I just spent my lunch hour driving around campus yelling "TRADE LIVES WITH ME!" to all the freshmen moving in
Burger king has cupcake flavored milkshakes. God dammit America.
for future reference: anal bleach BEFORE boozing
It's confirmed. We did xmas carol the grocery store across the street from his building at 2:30am... Only the staff was there.
Restaurants Roasting People Who Gave Them Negative Yelp Reviews (25 Pics)
I think I was using my hair to catch my vomit last night.
You were.
Apparently we were arguing for captain seats so I shouted "who has your virginity." I got the seat.
Your friends turned off our power in the basement and when we went to turn it back on I got sprayed in the face with a fire extinguisher. FYI.
So as I left the Australian's hotel room, I said "Welcome to America. You're going to do just fine here."
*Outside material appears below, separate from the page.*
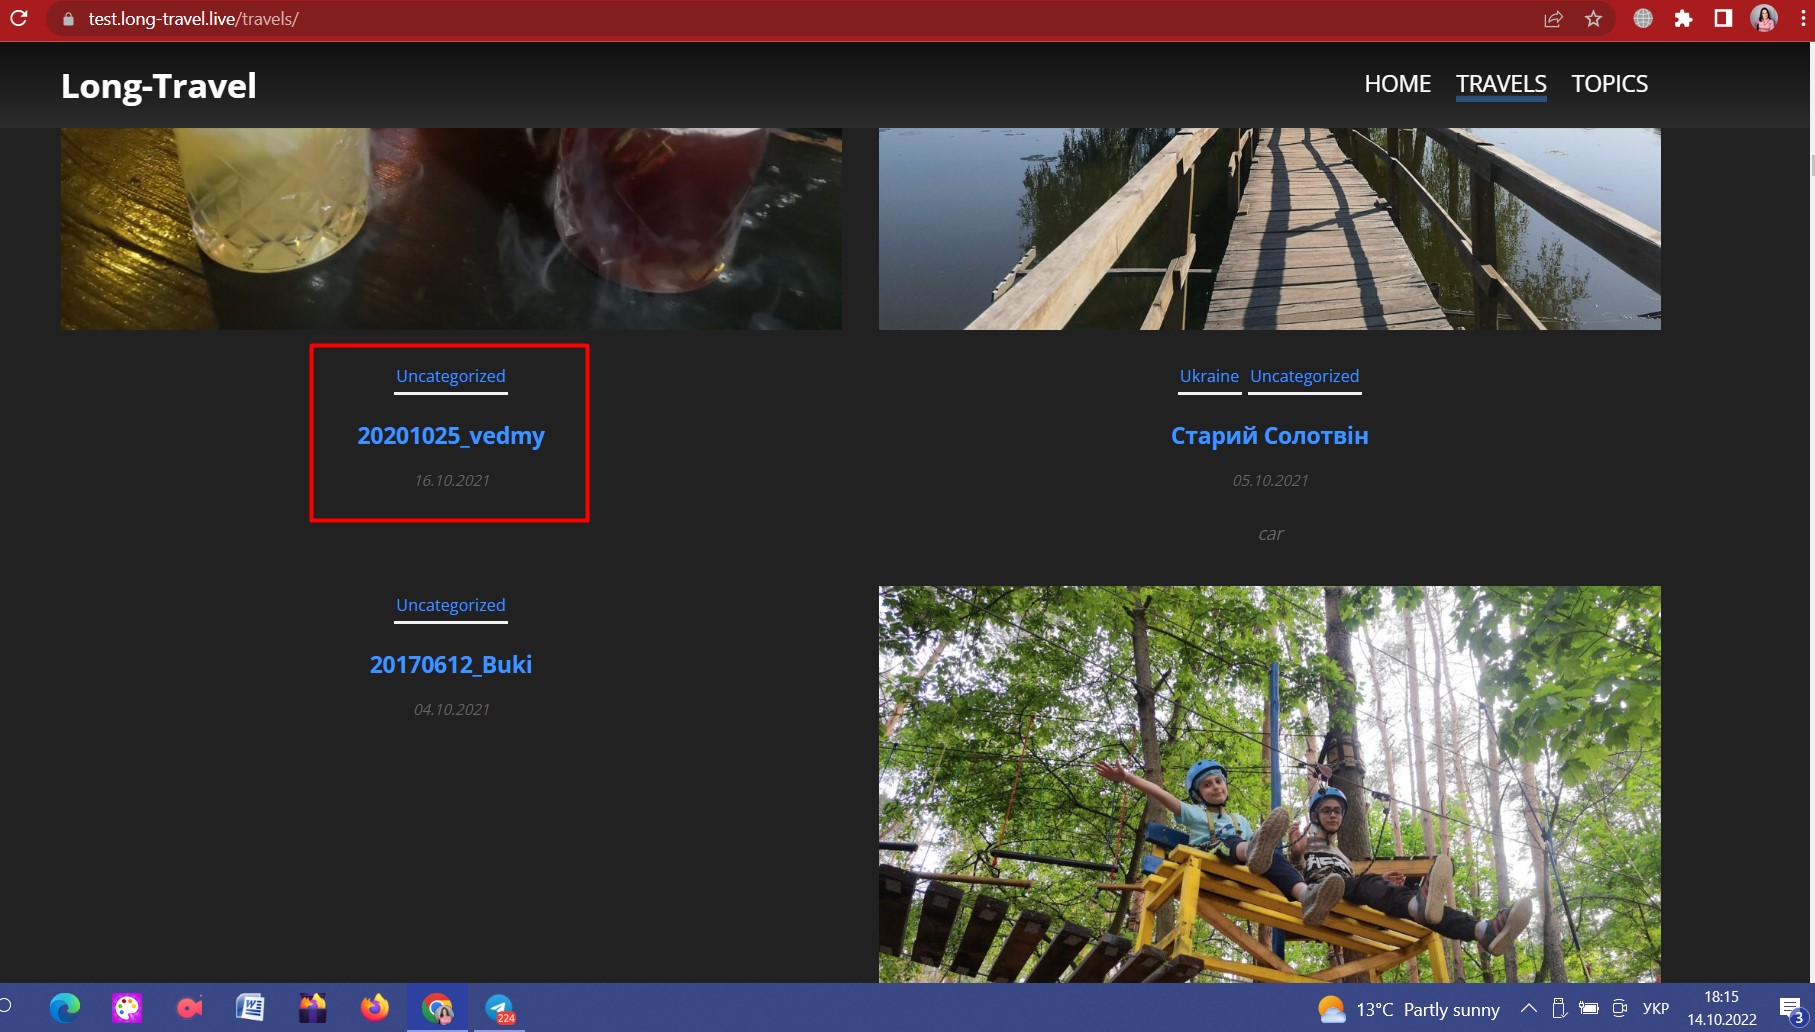
Task: Open the share this page icon
Action: coord(1552,18)
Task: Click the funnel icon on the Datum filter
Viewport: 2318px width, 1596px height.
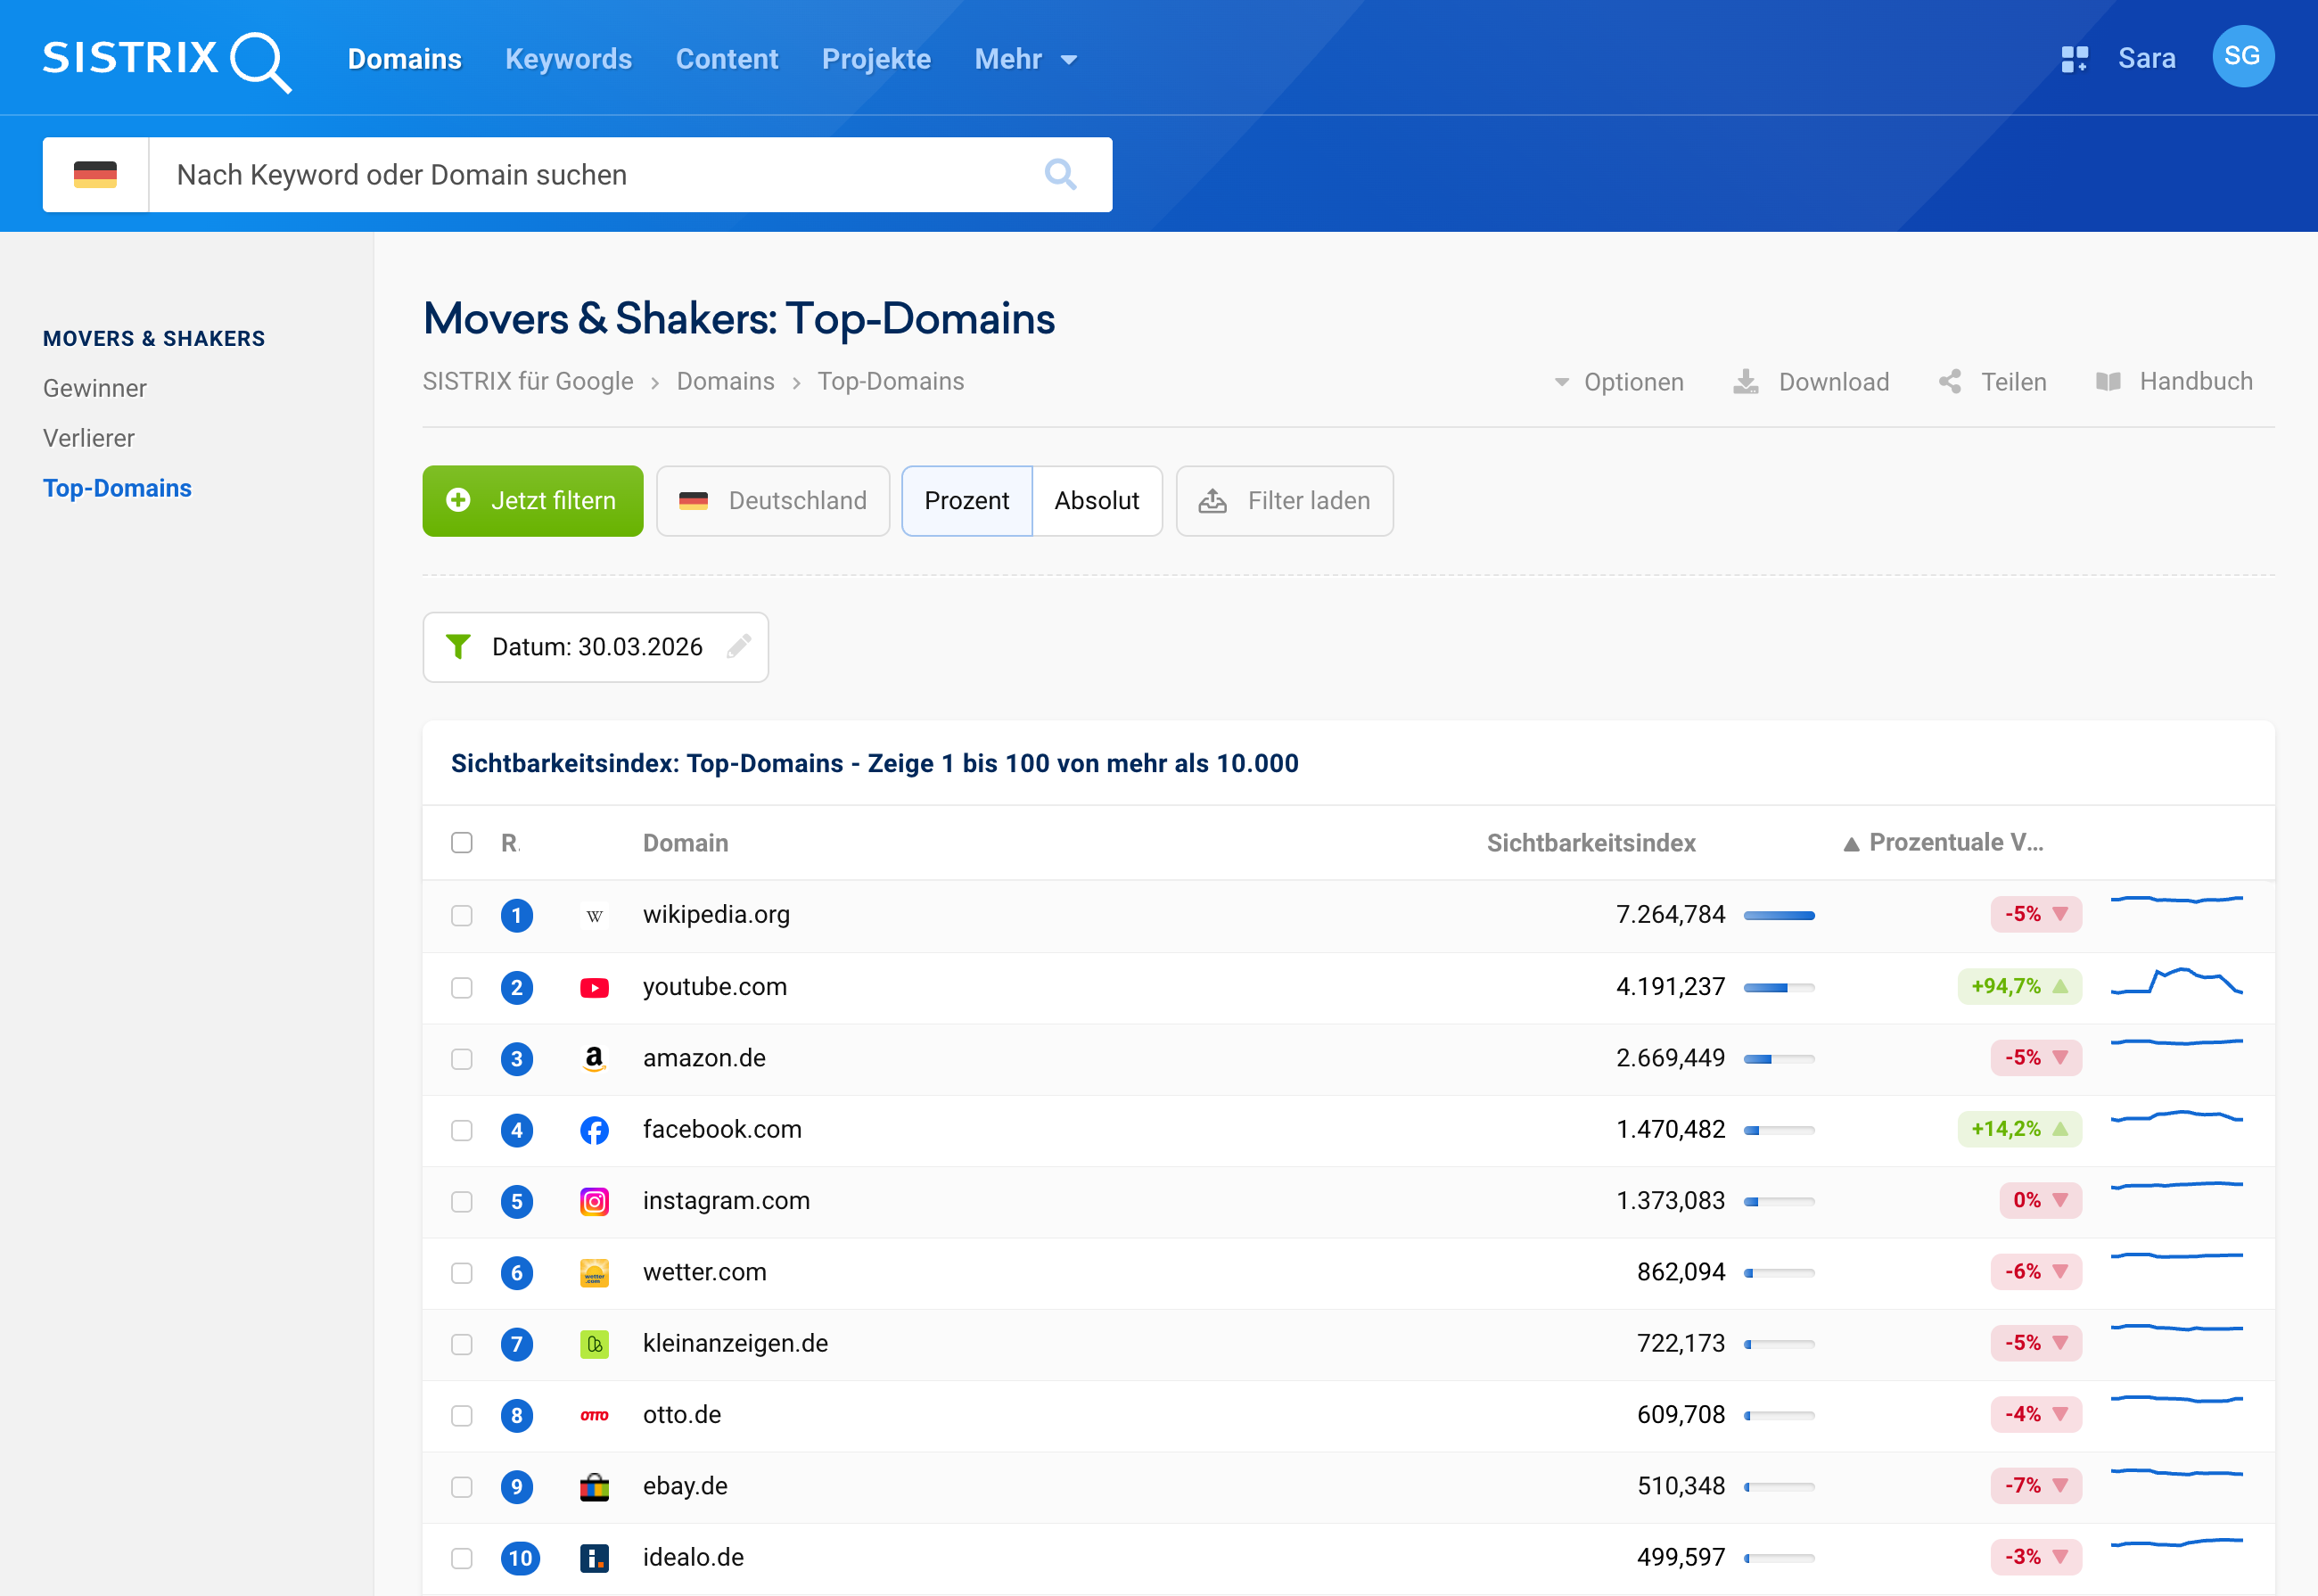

You straddled the banister and fell down the stairs, then proceeded to crawl back up them, I think you need to lay down
Woman Posts Harassing DMs From Creep Online, Now He’s Upset Because People Told His Mom
I hate that you live in a gated community. I feel your guard judges me every time I go to your house at 3 am an leave at 5am
We found you facedown on his couch in a pile of cheerios, with only one shoe on. Dude you said you were staying in last night.
we need to invent and abuse teleportation
I'm committing myself to dance. Also, I'm unsure if you said space party sounded lame because dude was old, but I hope you're over it because I love space, and I love David Bowie and I love to dance, and you need to embrace this with me.
My one night stand asked me out to dinner. When he came to pick me up I got in the back seat. I thought he sent an uber. Awkward.
I don't know what it is about this quarantine, but I have never written this much smutty fanfic in my life and I am loving it!